I would like to take some time to refine this position. I may have inadvertently implied that Cage's habitation of the margin is a result of his status in the avant-garde. Were this the case, composers from Schoenberg to Lachenmann would sit in this same place.

But I don't think that works. What I'd like to do is use the writings of Schoenberg to establish his debt to Hegelian thought as well as the 19th century German organicists, such as Goethe (articles have been written on this, so I won't need to do too much original reading, which will ease some of my burden). I'd also like to spend some time with Adorno's "Vers une musique informelle" to distinguish between the late Darmstaat serialists, whose debt is to Hegel and Marx, and Cage. Is it problematic here merely to point at debt as evidence? I think so. Especially since Cage's debt is supposedly to Zen Buddhism, the genealogy of which is utterly foreign to me.

So I think what will be important is to read the texts from Adorno and Schoenberg as what they are: source texts. That is to say that their influences, for lack of a better word, are certainly important, in so far as they are tangible, but it is more important to see where they stand in their work itself. I may have to talk to Dr Durand about connections between Lachenmann and Adorno; I don't remember seeing them clearly.

The main point though is to partially recapitulate Peter Burger, who distinguishes between three avant-gardes. I don't want to be so general (and indeed haven't the time to do the necessary work), but I do hope to point at the danger of generality by positioning each of these composers, all of whom are on the edge of music, in different places in regard to institutional validation.

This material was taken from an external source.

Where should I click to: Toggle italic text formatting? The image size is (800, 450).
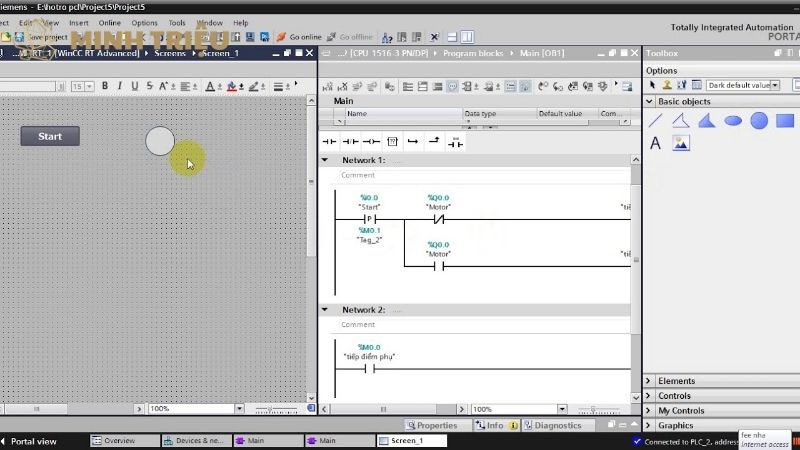[x=119, y=87]
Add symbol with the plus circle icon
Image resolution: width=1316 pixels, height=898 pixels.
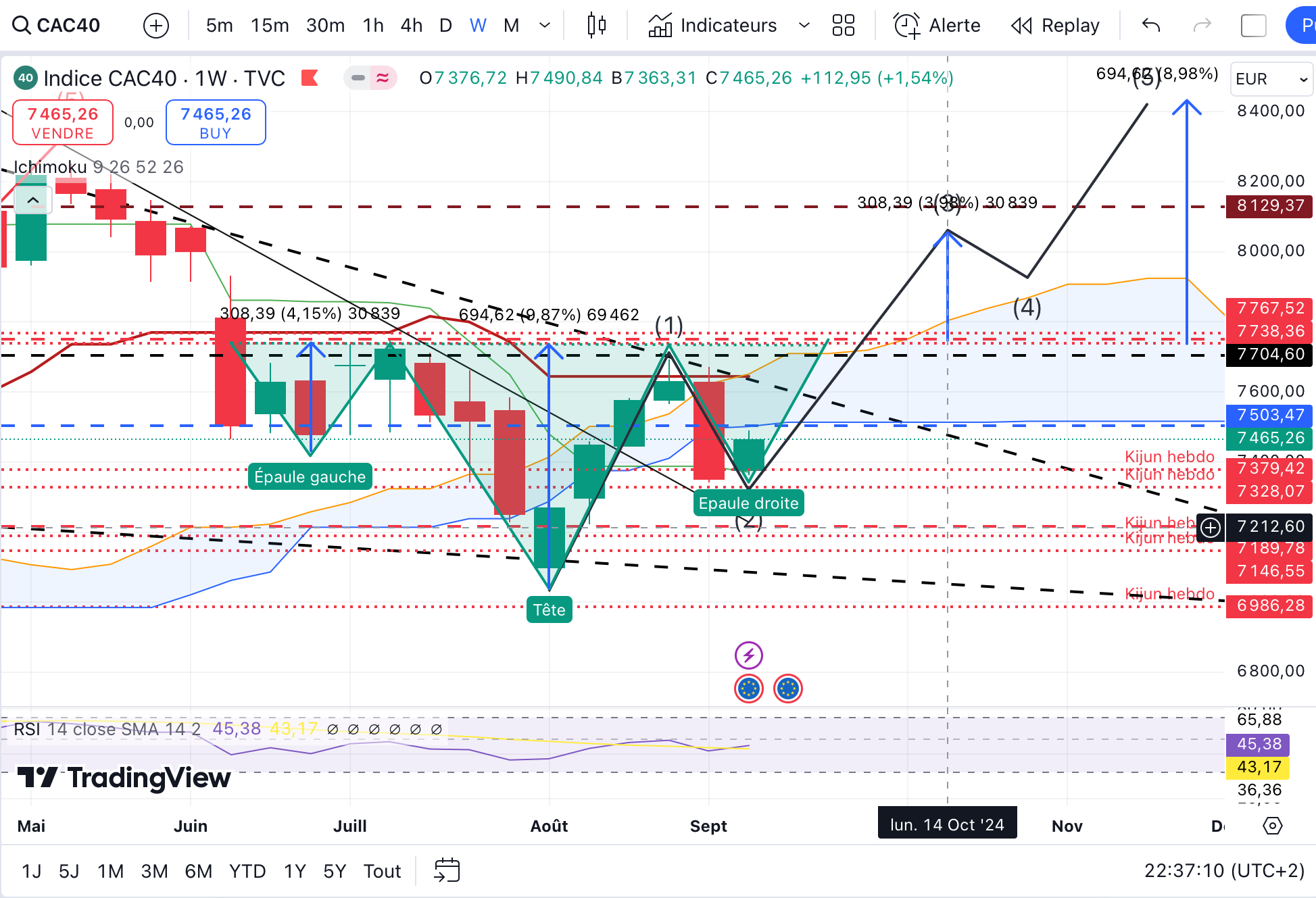(156, 26)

Thursday, November 1, 2007


Returning to an earlier post about Spivak and Agawu: When our guest speaker talked about Agawu's book, he said Agawu was making use of Spivak's "strategic essentialism" in order to establish a politics of the same in which music, on a global scale, is defined by the immanence of tone. Leaving aside for the moment what tone is, and why it is could be said to define music without also incorporating speech and lonely trees, I'd like to comment a bit on what I see as Agawu's misuse of Spivak.

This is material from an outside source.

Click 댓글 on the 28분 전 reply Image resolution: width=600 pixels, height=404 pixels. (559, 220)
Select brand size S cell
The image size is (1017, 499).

Because of Spivak's intellectual debt to Derridian deconstruction, I think it's unlikely that she would deploy strategic essentialism to buttress or even quarantine a concept. Agawu's claim seems to be that, since we have to have a working definition of music in order to study it in a cross-cultural context, we need to chose a solid definition that will serve our strategic ends. For Agawu, those ends are the disruption of Western (or Northern) aesthetic hegemony. Whether it is possible for a metropolitan scholar, even one from the third-world intellectual diaspora, to accomplish this--whether it is indeed even possible to think the non-Western in the context of late capitalism--doesn't seem to be questioned. But again, I digress.

My understanding of "strategic essentialism" is from Spivak's phrase: "One cannot help but essentialize, but one must essentialize strategically." (I don't know the book or the page, but I'm pretty sure that's close to verbatim) When Spivak says this, she's coming, according to her, directly from Derrida. Derrida, something of a defeatist, but in an empowering way, has also claimed that narrative is inescapable, and that feminism is another form of phallocentrism. What s/he is pointing at here, I believe, is the impossibility of beginning (without a ground). Because knowledge is abyssal, because it does not stand on firm ground but instead only upon knowledge, there must be those "facts" which we implicitly take to be true. And in order for our discourse to be both critical and mutable, we must take these essentials on implicitly, but be able to undermine them when confronting them. So reifying tone as the essential quality to all music is precisely not what Spivak is advocating. On the contrary, what she's saying is that when we say "music," the implication of tone already exists: stating it outright does nothing to clear this up (unless it is done critically) but does do much to reify the term, preventing it from being mutable. In short, Agawu takes the fluid term (the catachrestic term) "music," and makes it rigid, erecting it as the center for his new hegemony. It is, it seems to me, the opposite of a deconstruction.